Сам о. Матфей был человеком великого бескорыстия, без сожаления расточал те немногие материальные средства, какие приходили к нему. Заметим также, что таковым был и сам Гоголь. Сохранилась довольно точная запись одной из проповедей священника — и хоть это не стенограмма, разумеется, а и через несовершенство её можем расслышать мы доносящийся до нашего внутреннего слуха голос далёкого от нас проповедника: он обращается к своим слушателям накануне великого праздника Рождества Христова (запись проповеди сделана Т.И.Филипповым в письме М.П.Погодину из Ржева 25 декабря 1852 года, то есть в сам день праздника): «Мы не будем, братие, говорить о той переписи, которую назначил в своём царстве Август. Ну, был Царь, владел всем миром, хотел узнать, сколько и кто ему принадлежит. — Это всё вещь обыкновенная. Но вы смотрите, как эта перепись напоминает нам об другой, которой нужно быть где-то в другом Царстве. Она, эта Августова перепись, случилась как раз к тому времени, как шёл в мир другой Царь, — и этот Царь тоже будет разбирать, кто Его и кто не Его. И тоже перепись будет делать. Ну, разумеется, такова и перепись, каков Царь и каково Царство! Так как же, братие, Он и к нам идёт с минуты на минуту, мы его ждём; и нас Он будет рассматривать, который из нас к Его царству принадлежит, который нет; и нам ведь нужно попасть в эту запись! Как же быть? Чем убедить Его, чтобы Он не исключил нас из своего списка?

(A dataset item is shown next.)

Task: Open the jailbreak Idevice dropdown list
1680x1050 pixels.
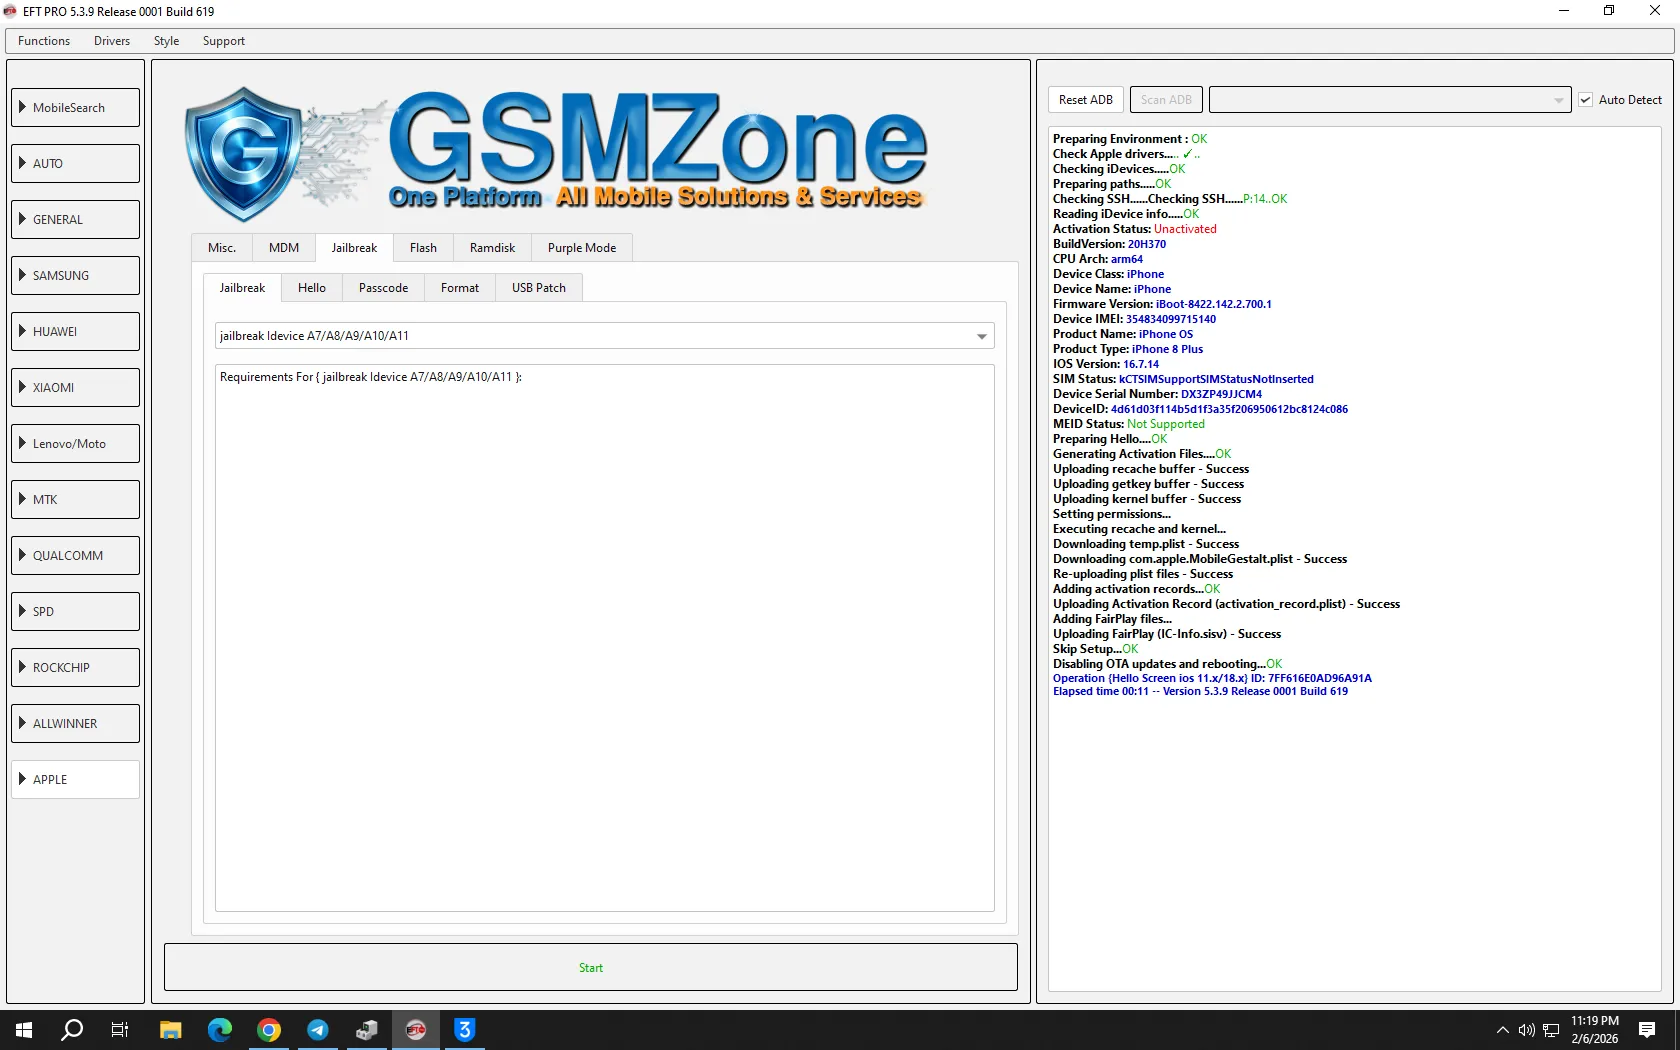Action: pyautogui.click(x=981, y=336)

Ах! как бы мы были благоразумны, если бы ещё до Его прихода, забежали ему навстречу и упросили бы Его на перепутье: помните, как Закхей… да! И нам бы, братие, воскликнуть: «Господи! вниди в дом мой (т. е. в дом моего сердца)!» Нужды нет, что твоё сердце — нечистые ясли. Он и яслях ляжет, не погнушается. Ну, прибери, как можешь, скажи: «Господи! я Тебя не потесню, я всё уберу, что Тебе мешает и что Тебе противно: только взойди, не оставь! Ну, ты был до сей поры плут, прелюбодей, грабитель, клеветник, скажи: «Господи! с этой минуты всё оставляю и всё поправлю, как умею!»

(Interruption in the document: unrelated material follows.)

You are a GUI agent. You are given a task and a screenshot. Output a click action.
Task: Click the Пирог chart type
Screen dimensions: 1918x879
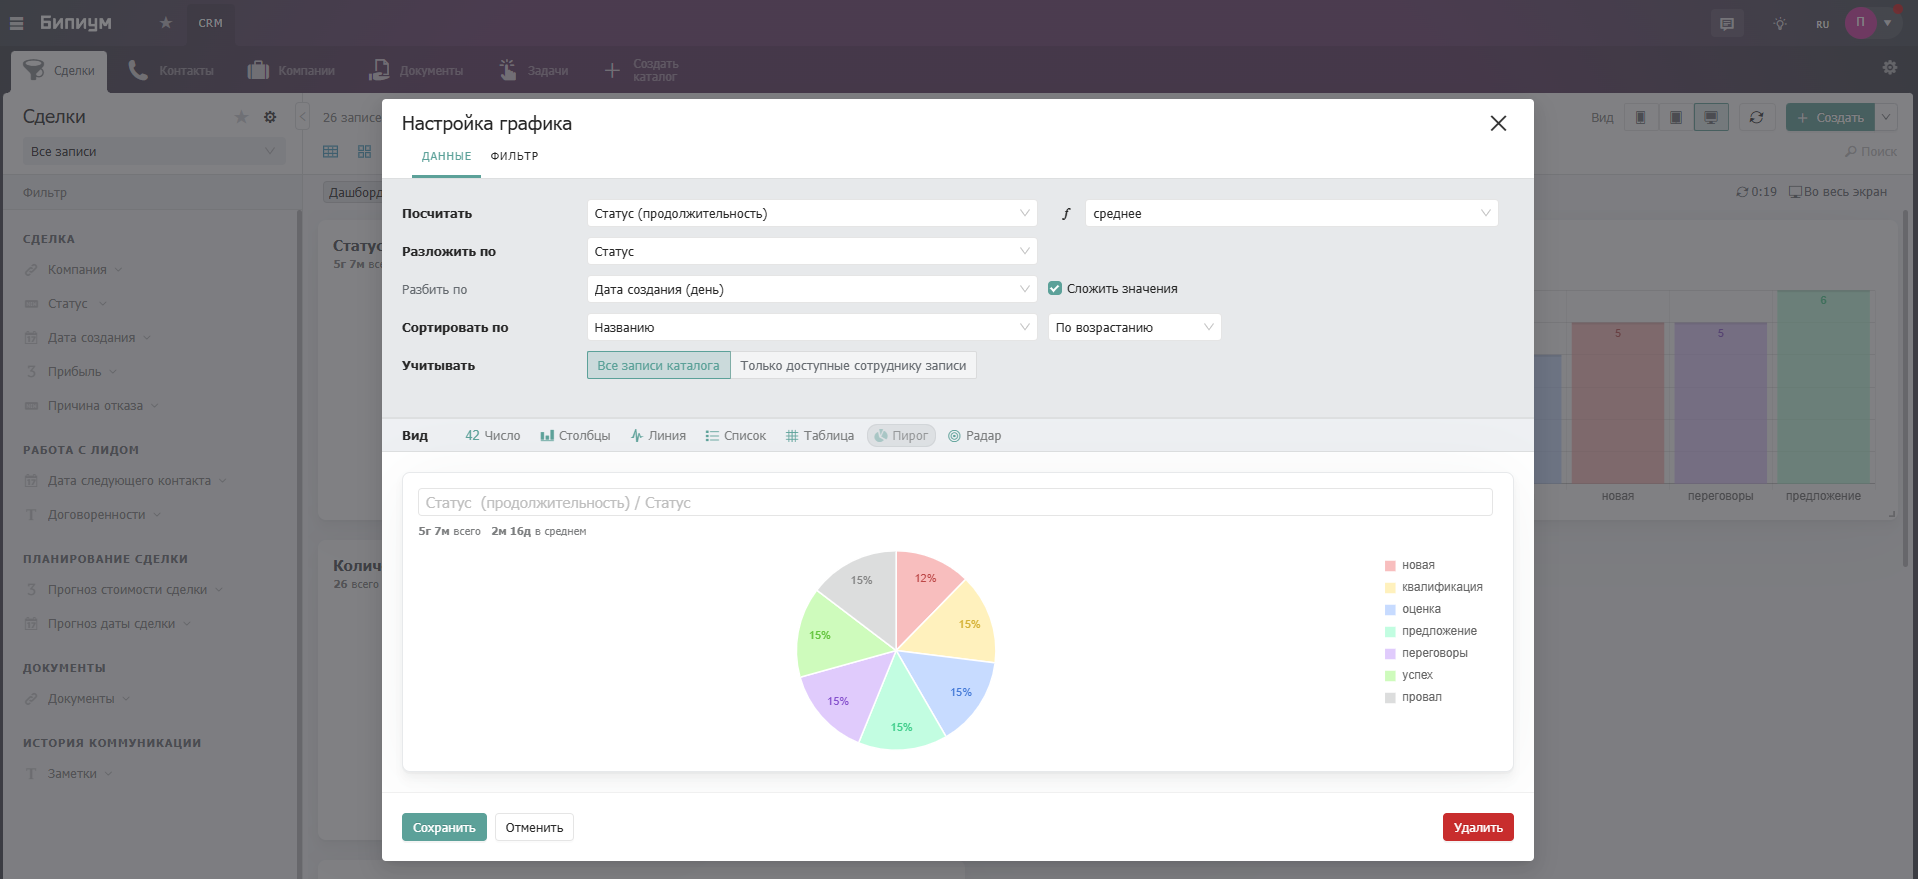click(x=901, y=436)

Вот для примера стоят там у порога, требующие хлеба, ты им никогда ничего не давал, сей час, как пришел домой, возьми, что можешь, раздай! Там, если жена, или кто, там мать станет говорить:
«что ты это? да к чему? у самих нету!» и т. д. «Молчи, — скажи, — Царь идёт, Он это любит». Да, Он один и не ходит: это всё гости, которые всегда с Ним приходят, Его братья меньшие. А какая награда, кто примет Царя! А! «Елицы же прияша Его, даде им область чадом Божиим быти…» Рассуди ты. Ты был, по мирской-то переписи хоть мещанином например в каком-нибудь городе, или чем другим: тут тебе вдруг Царь предлагает быть Его сыном (к тому неси раб, но сын), да какого Царя-то? Небесного. Так если б так-то случилось, братие, чтоб вы расположились Его принять, как прилично Его чести, тогда если бы волхвы пришли и стали расспрашивать: «где Христос рождается?» я бы указал им: «да вот где, вот! в этих благочестивых сердцах!» Аминь!»66
. Эта проповедь лучше всех посторонних комментариев характеризует священника.С о. Матфеем Гоголя познакомил граф А.П.Толстой, с которым и вообще особою судьбою был связан Гоголь: не имевший своего угла писатель часто останавливался, приезжая в Москву, в доме Толстого, там же завершился и жизненный путь его. Толстой был и одним из главных адресатов «Выбранных мест…» Религиозная серьёзность, нравственная чистота Толстого привлекала к нему Гоголя — их знакомство длилось более десяти лет. Одно время Толстой занимал должность губернатора в Твери, а поскольку Ржев, где совершал своё пастырское служение о. Матфей, находится на Тверской земле, то встреча их не могла не состояться, а затем отношения стали более близкими. При посредстве Толстого с о. Матфеем сблизился и Гоголь — в 1848 году.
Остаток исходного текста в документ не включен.